What you can do to improve blood sugar and metabolic health
You don’t need to be diabetic to benefit from keeping your blood sugar stable. Here’s how to start:
a) Optimise your diet
Reduce intake of refined carbohydrates (white bread, sugary drinks, processed snacks)
Focus on foods that don’t spike your blood sugar—such as non-starchy vegetables, protein, healthy fats, and whole foods
Try to maintain glucose within a narrow range by spacing meals, avoiding snacking on high-sugar foods, and combining carbs with fat or protein
b). Monitor your response
If your your blood sugar to be high:
Use a Continuous Glucose Monitor (CGM) or finger-prick test to track how different meals affect you
Some tools like Freestyle Libre provide real-time data that can be eye-opening

c) . Try to reduce stress
Chronic stress raises cortisol, which interferes with insulin and raises blood sugar
Try:
Deep breathing, yoga or meditation
Gentle exercise
Trying to improve sleep, although this is not always easy
Reducing alcohol and caffeine if these are consumed
Not being too hard on yourself!
d).
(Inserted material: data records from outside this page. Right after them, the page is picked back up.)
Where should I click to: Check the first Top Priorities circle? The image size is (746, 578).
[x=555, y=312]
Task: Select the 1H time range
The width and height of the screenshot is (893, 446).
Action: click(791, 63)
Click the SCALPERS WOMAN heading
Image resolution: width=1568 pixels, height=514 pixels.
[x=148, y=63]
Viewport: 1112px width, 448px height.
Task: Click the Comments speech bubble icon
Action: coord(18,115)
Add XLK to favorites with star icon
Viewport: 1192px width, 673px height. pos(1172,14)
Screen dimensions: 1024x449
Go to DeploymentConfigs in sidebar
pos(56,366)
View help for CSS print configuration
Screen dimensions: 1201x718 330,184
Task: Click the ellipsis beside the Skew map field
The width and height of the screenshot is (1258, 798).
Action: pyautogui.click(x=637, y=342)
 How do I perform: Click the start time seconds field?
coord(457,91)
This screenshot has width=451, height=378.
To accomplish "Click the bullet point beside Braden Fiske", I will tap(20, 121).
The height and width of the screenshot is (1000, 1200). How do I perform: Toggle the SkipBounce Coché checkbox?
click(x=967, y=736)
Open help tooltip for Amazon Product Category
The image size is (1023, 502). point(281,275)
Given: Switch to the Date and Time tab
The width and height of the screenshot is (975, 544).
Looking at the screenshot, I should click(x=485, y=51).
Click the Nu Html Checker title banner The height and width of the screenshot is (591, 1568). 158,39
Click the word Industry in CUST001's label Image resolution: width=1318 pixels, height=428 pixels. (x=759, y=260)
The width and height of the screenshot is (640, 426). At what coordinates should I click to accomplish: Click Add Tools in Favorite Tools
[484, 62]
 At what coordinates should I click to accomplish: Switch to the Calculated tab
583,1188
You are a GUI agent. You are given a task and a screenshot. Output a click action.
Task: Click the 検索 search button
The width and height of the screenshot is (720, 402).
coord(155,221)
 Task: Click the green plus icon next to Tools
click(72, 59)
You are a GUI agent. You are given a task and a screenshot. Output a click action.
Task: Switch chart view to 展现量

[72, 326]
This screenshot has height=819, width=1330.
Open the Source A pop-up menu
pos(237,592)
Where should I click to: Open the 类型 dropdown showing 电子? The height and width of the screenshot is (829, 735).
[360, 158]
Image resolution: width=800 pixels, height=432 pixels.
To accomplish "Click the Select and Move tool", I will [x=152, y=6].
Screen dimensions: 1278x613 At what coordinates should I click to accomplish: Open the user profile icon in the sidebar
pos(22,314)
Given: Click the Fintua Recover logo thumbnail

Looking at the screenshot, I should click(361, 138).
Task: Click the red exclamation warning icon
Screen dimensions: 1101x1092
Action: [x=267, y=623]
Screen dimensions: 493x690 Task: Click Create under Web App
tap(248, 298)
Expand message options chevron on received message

Try to reduce inflammation
Inflammation—common in ME/CFS and Long Covid—worsens insulin resistance. Think about reducing inflammation through:
Focusing on oral hygiene if this is an issue, or treating other inflammatory conditions
Adopting an anti-inflammatory diet
Managing autoimmune symptoms can help improve glucose regulation
e) Move your body—gently
Even if you’re energy-limited:
A short walk after meals helps lower glucose spikes
Gentle strength exercises help improve insulin sensitivity over time
Always pace according to your energy envelope

Final Thoughts
Managing blood glucose levels may reduce the severity of some of symptoms such as fatigue and brain fog. Taking measures to manage blood glucose can also reduce long term health risks caused by metabolic disease, including Type 2 diabetes and heart disease. Most important, try to reduce your intake of sugars and refined carbohydrates!